> _PROBLEM_:
Each line containing the string "computer" should be copied out of the entries.

> _DATA FOR THE TASK_:
═══
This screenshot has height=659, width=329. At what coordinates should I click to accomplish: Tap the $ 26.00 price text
═══
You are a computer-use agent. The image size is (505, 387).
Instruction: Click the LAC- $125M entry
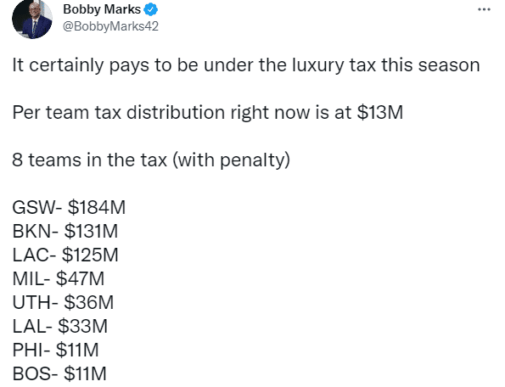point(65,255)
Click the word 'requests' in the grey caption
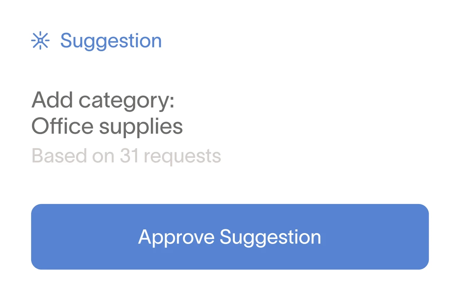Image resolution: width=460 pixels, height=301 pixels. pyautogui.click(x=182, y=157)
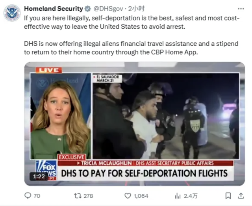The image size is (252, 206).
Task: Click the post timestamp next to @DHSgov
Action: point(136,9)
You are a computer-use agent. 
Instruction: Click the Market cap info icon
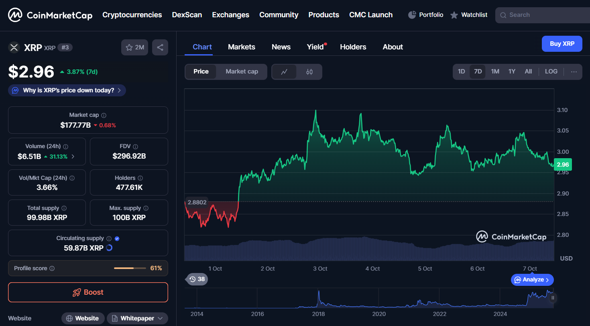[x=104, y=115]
═══
> _SOLUTION TO THE EXERCISE_:
You are a computer-use agent. The image size is (505, 387).
You are a computer-use agent. 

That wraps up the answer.